Author Interview with Gevera Bert Piedmont

Q: If you could have a fantasy pet, what would you have and why?
A: I would have a time-traveling lizard and its companion translator parrot. With this
living TARDIS I could travel anywhere and anywhen and make myself understood.
Or be burned as a witch. Actually, the latter is more likely. Probably I would just
stay home with the lizard and the bird and sit in the sun and talk with frogs.

Q: What type of music best describes your writing?
A: I choose different music for each piece. I wrote one piece to Nine Inch Nails, another
to Heilung. If a song invokes the same emotion as I want the story to feel, that’s what I
will listen to, ad nauseam, while I write and revise. Right now I’m overdosing my ears
on The Hu’s “Wolf Totem” so something might come of that.

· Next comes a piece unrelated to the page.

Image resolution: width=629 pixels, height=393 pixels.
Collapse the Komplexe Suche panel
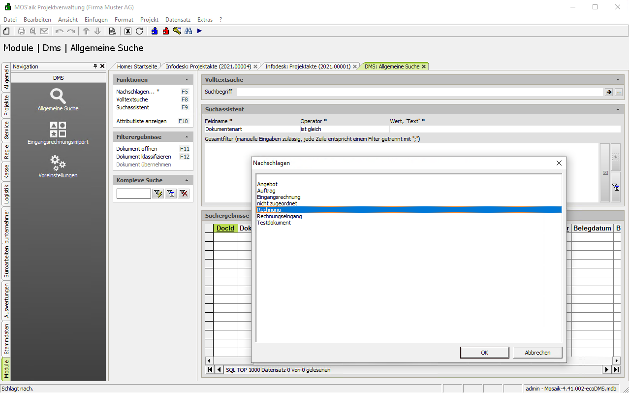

Q: Tell us about your writing office/space and why it’s special to you.
A: I write sitting on a couch with my feet up and my computer on a tilted lap desk. I
can see my pond and my frogs and fish. If I’m just editing or researching, I might have
music on or some weird TV in the background. True crime, aliens building pyramids (not
true, it was dinosaurs), archeology, random people reading Lenormand cards on YouTube.

Q: What is your favorite piece of visual art that has inspired a story or two?
A: I don’t think there is a piece of real visual art that I have written about, although I
have written about artists creating visual art. I want to write a story with a
character based on Nitzer Ebb’s song “Getting Closer,” for instance.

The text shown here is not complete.